→ TASK DESCRIPTION
Write the data out verbatim.

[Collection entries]
::::::

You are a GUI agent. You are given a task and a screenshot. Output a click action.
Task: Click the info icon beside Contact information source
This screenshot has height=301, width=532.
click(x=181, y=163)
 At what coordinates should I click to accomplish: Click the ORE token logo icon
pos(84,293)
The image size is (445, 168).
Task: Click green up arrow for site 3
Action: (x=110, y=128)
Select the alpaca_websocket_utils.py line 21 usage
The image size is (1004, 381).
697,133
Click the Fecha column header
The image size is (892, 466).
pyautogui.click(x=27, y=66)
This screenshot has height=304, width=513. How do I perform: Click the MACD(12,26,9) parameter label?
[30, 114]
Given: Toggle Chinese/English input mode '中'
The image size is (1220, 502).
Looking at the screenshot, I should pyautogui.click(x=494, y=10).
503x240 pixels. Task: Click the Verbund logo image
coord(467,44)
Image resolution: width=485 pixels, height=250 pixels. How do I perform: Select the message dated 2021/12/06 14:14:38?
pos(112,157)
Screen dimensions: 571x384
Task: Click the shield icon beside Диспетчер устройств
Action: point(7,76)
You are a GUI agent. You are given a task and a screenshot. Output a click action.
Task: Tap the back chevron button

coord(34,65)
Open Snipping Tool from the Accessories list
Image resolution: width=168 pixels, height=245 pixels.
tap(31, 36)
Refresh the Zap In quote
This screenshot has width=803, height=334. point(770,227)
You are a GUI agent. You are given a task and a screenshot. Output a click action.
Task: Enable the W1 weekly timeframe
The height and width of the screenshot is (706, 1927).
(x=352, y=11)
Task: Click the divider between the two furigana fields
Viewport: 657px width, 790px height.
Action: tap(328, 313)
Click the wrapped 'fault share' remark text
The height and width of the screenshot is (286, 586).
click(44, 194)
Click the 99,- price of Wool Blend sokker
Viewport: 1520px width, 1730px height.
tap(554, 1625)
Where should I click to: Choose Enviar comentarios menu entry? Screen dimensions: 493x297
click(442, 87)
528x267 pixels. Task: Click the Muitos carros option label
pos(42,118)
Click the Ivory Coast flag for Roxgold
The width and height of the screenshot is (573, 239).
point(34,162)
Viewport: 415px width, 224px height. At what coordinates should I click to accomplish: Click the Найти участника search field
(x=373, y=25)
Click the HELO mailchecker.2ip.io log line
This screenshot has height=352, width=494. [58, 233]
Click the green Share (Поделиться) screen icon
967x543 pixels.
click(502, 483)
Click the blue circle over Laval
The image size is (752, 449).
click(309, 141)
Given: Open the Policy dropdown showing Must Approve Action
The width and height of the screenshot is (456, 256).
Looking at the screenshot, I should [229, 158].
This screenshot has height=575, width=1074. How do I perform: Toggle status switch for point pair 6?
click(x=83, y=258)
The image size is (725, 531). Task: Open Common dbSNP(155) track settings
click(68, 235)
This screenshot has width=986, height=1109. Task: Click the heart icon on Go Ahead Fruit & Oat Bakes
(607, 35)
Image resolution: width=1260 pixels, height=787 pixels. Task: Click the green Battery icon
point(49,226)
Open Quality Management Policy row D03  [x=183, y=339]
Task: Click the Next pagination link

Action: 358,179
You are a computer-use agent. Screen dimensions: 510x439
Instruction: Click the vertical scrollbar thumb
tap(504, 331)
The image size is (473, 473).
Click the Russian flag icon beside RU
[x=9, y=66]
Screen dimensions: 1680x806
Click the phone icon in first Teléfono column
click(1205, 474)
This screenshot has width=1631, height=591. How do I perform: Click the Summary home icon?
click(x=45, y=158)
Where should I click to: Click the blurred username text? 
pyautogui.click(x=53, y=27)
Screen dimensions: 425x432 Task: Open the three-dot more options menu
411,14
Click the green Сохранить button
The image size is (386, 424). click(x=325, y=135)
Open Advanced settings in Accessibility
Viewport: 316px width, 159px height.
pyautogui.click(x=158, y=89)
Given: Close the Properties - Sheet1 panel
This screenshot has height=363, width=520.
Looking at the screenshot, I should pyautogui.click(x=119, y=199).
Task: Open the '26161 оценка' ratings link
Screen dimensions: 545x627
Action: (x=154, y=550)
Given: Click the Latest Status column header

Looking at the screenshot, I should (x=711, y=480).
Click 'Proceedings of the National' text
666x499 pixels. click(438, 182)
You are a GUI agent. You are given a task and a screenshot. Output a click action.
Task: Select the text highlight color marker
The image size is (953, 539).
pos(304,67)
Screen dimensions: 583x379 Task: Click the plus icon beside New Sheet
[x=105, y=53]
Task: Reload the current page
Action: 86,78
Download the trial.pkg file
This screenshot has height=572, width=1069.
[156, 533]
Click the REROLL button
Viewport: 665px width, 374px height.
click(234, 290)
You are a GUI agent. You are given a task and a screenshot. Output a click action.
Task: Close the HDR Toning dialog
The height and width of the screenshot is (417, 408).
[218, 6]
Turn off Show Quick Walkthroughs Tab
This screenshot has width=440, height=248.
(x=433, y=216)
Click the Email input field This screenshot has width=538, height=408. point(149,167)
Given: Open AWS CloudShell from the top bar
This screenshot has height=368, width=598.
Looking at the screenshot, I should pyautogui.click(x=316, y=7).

::::::

→ EXERCISE SOLUTION
You are a GUI agent. You are given a task and a screenshot. Output a click action.
Task: Click the info icon beside Contact information source
This screenshot has height=301, width=532.
click(x=181, y=163)
 At what coordinates should I click to accomplish: Click the ORE token logo icon
pos(84,293)
The image size is (445, 168).
Task: Click green up arrow for site 3
Action: (x=110, y=128)
Select the alpaca_websocket_utils.py line 21 usage
The image size is (1004, 381).
697,133
Click the Fecha column header
The image size is (892, 466).
pyautogui.click(x=27, y=66)
This screenshot has height=304, width=513. How do I perform: Click the MACD(12,26,9) parameter label?
[30, 114]
Given: Toggle Chinese/English input mode '中'
The image size is (1220, 502).
Looking at the screenshot, I should pyautogui.click(x=494, y=10).
503x240 pixels. Task: Click the Verbund logo image
coord(467,44)
Image resolution: width=485 pixels, height=250 pixels. How do I perform: Select the message dated 2021/12/06 14:14:38?
pos(112,157)
Screen dimensions: 571x384
Task: Click the shield icon beside Диспетчер устройств
Action: point(7,76)
You are a GUI agent. You are given a task and a screenshot. Output a click action.
Task: Tap the back chevron button

coord(34,65)
Open Snipping Tool from the Accessories list
Image resolution: width=168 pixels, height=245 pixels.
tap(31, 36)
Refresh the Zap In quote
This screenshot has width=803, height=334. point(770,227)
You are a GUI agent. You are given a task and a screenshot. Output a click action.
Task: Enable the W1 weekly timeframe
The height and width of the screenshot is (706, 1927).
(x=352, y=11)
Task: Click the divider between the two furigana fields
Viewport: 657px width, 790px height.
Action: tap(328, 313)
Click the wrapped 'fault share' remark text
The height and width of the screenshot is (286, 586).
click(44, 194)
Click the 99,- price of Wool Blend sokker
Viewport: 1520px width, 1730px height.
tap(554, 1625)
Where should I click to: Choose Enviar comentarios menu entry? Screen dimensions: 493x297
click(442, 87)
528x267 pixels. Task: Click the Muitos carros option label
pos(42,118)
Click the Ivory Coast flag for Roxgold
The width and height of the screenshot is (573, 239).
point(34,162)
Viewport: 415px width, 224px height. At what coordinates should I click to accomplish: Click the Найти участника search field
(x=373, y=25)
Click the HELO mailchecker.2ip.io log line
This screenshot has height=352, width=494. [58, 233]
Click the green Share (Поделиться) screen icon
967x543 pixels.
click(502, 483)
Click the blue circle over Laval
The image size is (752, 449).
click(309, 141)
Given: Open the Policy dropdown showing Must Approve Action
The width and height of the screenshot is (456, 256).
Looking at the screenshot, I should [229, 158].
This screenshot has height=575, width=1074. How do I perform: Toggle status switch for point pair 6?
click(x=83, y=258)
The image size is (725, 531). Task: Open Common dbSNP(155) track settings
click(68, 235)
This screenshot has width=986, height=1109. Task: Click the heart icon on Go Ahead Fruit & Oat Bakes
(607, 35)
Image resolution: width=1260 pixels, height=787 pixels. Task: Click the green Battery icon
point(49,226)
Open Quality Management Policy row D03  [x=183, y=339]
Task: Click the Next pagination link

Action: 358,179
You are a computer-use agent. Screen dimensions: 510x439
Instruction: Click the vertical scrollbar thumb
tap(504, 331)
The image size is (473, 473).
Click the Russian flag icon beside RU
[x=9, y=66]
Screen dimensions: 1680x806
Click the phone icon in first Teléfono column
click(1205, 474)
This screenshot has width=1631, height=591. How do I perform: Click the Summary home icon?
click(x=45, y=158)
Where should I click to: Click the blurred username text? 
pyautogui.click(x=53, y=27)
Screen dimensions: 425x432 Task: Open the three-dot more options menu
411,14
Click the green Сохранить button
The image size is (386, 424). click(x=325, y=135)
Open Advanced settings in Accessibility
Viewport: 316px width, 159px height.
pyautogui.click(x=158, y=89)
Given: Close the Properties - Sheet1 panel
This screenshot has height=363, width=520.
Looking at the screenshot, I should pyautogui.click(x=119, y=199).
Task: Open the '26161 оценка' ratings link
Screen dimensions: 545x627
Action: (x=154, y=550)
Given: Click the Latest Status column header

Looking at the screenshot, I should (x=711, y=480).
Click 'Proceedings of the National' text
666x499 pixels. click(438, 182)
You are a GUI agent. You are given a task and a screenshot. Output a click action.
Task: Select the text highlight color marker
The image size is (953, 539).
pos(304,67)
Screen dimensions: 583x379 Task: Click the plus icon beside New Sheet
[x=105, y=53]
Task: Reload the current page
Action: 86,78
Download the trial.pkg file
This screenshot has height=572, width=1069.
[156, 533]
Click the REROLL button
Viewport: 665px width, 374px height.
click(234, 290)
You are a GUI agent. You are given a task and a screenshot. Output a click action.
Task: Close the HDR Toning dialog
The height and width of the screenshot is (417, 408).
[218, 6]
Turn off Show Quick Walkthroughs Tab
This screenshot has width=440, height=248.
(x=433, y=216)
Click the Email input field This screenshot has width=538, height=408. point(149,167)
Given: Open AWS CloudShell from the top bar
This screenshot has height=368, width=598.
Looking at the screenshot, I should pyautogui.click(x=316, y=7).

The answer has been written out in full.